Wednesday, April 04, 2012

Parenting is Hard

A few weeks ago at church, an elderly gentleman visiting from the States was our guest preacher. He has been a child psychiatrist for decades and has 5 kids of his own. Given his background, I was hopeful that his message about parenting would be full of wisdom and encouragement. The two main points were, "Parenting isn't hard," and "The goal is not to give your kids a happy childhood. It's to raise them to be good people."

I wanted to throw things at him.

His reasoning was that God has made it abundantly clear in scripture how we should raise our children, so if we just do what the Bible says they'll turn out fine. It reduces the Bible to a guidebook, and parents to people who either follow the guidelines or not. If your kids don't turn out well in this reasoning, you have no one to blame but yourself. This reasoning doesn't account for the fact that we are sinners raising sinners in a fallen world, with an enemy focused on our demise. This reasoning is both naive and discouraging. If I pretend these realities don't exist, I will berate myself when I find that parenting isn't easy. Now I'm not denying the other great reality which is that God is on our side, and He will fight for us. But I don't think it does us any good to minimize the truth of the battle. Parenting is hard. It's crazy hard. It's "what have I gotten myself into?" kind of hard. Even with God on my side. I can't imagine doing it without Him.

And then there's his second point. Now I agree that the goal is not to give our kids a happy childhood. But my goal is far beyond making my kids "good people." As Ravi Zacharias said, "Christianity is not about making bad people good. It's about making dead things alive." I have come to believe that the greatest thing I do for my kids is not to teach them rules for living, but to show them how desperately we all need Jesus, and how abundant is His salvation for our need.
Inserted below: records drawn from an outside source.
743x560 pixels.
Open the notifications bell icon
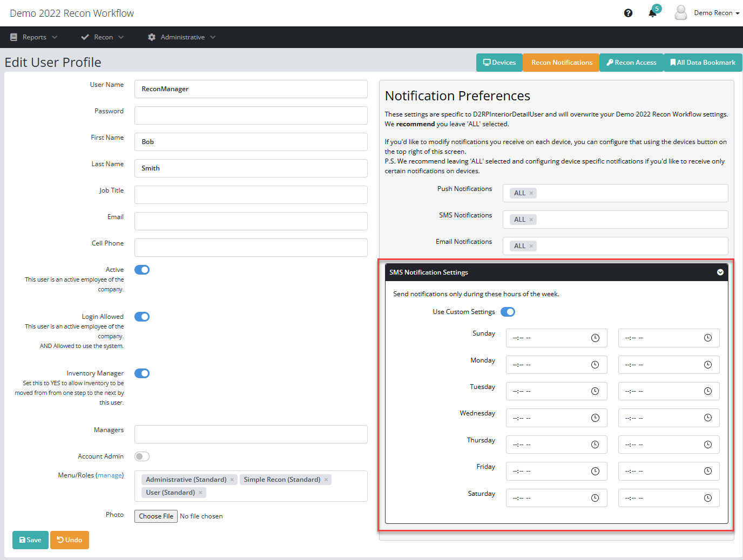pos(652,13)
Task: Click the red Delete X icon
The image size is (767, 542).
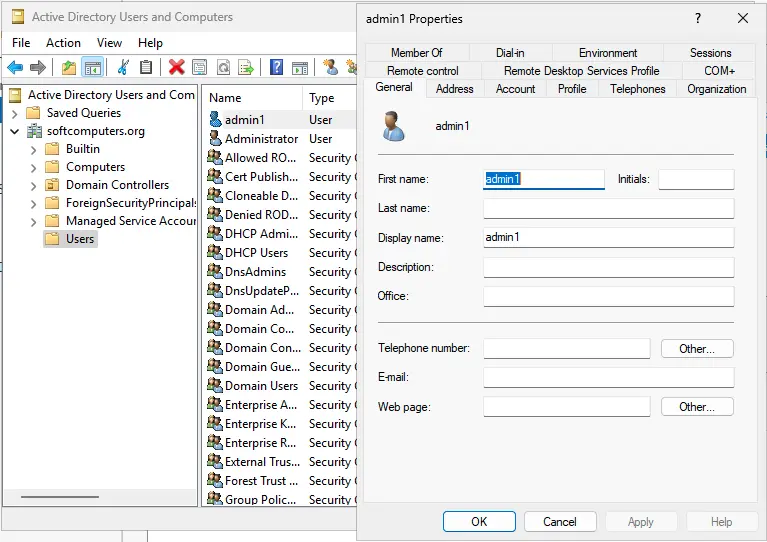Action: coord(177,67)
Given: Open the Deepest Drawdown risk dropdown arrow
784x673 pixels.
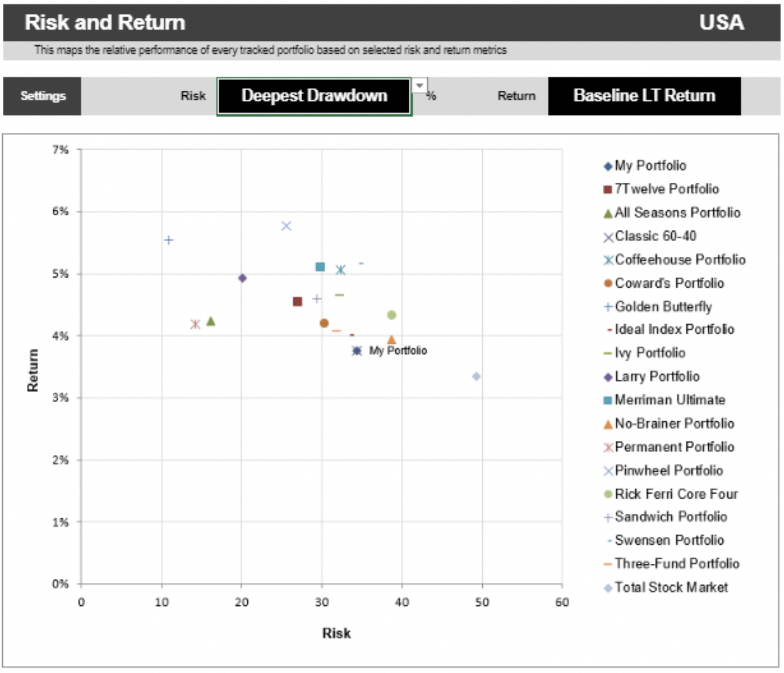Looking at the screenshot, I should coord(419,85).
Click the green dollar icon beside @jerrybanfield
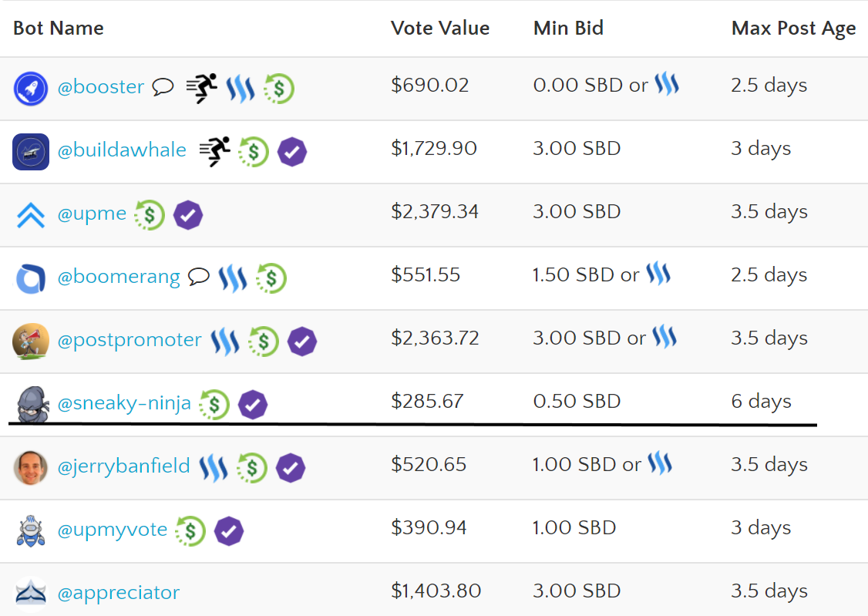The image size is (868, 616). point(252,468)
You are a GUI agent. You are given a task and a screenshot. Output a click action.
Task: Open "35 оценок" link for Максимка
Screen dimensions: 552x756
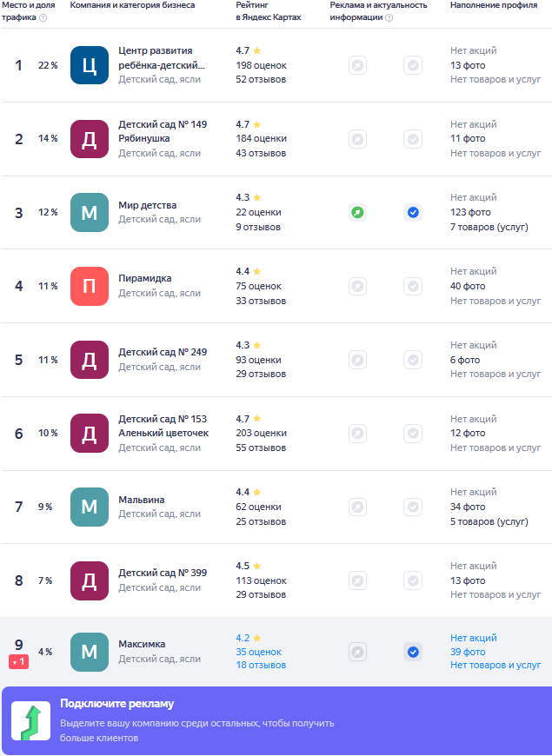(x=258, y=652)
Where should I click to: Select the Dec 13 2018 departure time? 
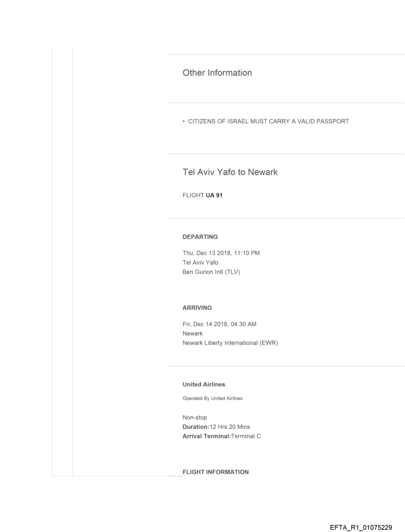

Doing that means we have days like today when it's hard. Hard with a capital H. Days when our sin natures clash like in some epic battle, swords clanging, over things as seemingly trivial as Latin homework and piano practice. I could be discouraged and wonder, "Why is this so hard? What am I doing wrong?" Or I could remind myself that this is where we learn. This is when we grow. This is where we recognize that we sin, and we confess, and we receive forgiveness from Him and each other. This is when we have the opportunity to become not good people but dependent people, who are not learning a list of rules but learning how to live by the Spirit.


3 comments:

laura said...

oh this so resonates with me... our "church" (small group of four young families) just finished the opposite - a 90 minute dan allender talk on parenting that was amazing. we split it into two weeks and it was life-giving! and sounded a bit like your post.... life through death, parenting is a means of death, and finding life - for us and our kids.

would love to live nearby and get to visit with you about this topic, and a hundred other things too :)

Gina Marie said...

I'm such a huge Dan Allender fan - in fact I'm listening to him right now! Have you read Sacred Parenting by Gary Thomas? I love that book too.

And ditto on your last thought - I would love to near you and enjoy your friendship more regularly!

Melanie said...

I would just like to say, "amen" and "amen" to this post. Parenting is crazy hard but so worthwhile. And I love that you distinguish between raising "good" kids and raising them to know, love and follow Jesus. I always tell people I am not trying to raise a good, well behaved 2 year old (which is good because my kids really are not very well behaved) I am trying to raise a godly man and woman. With only a few weeks left until Jake graduates from high school I am proud to say that while he might not be perfect he has a solid relationship with the Lord. And with that foundation I know whatever happens next he will be in good hands.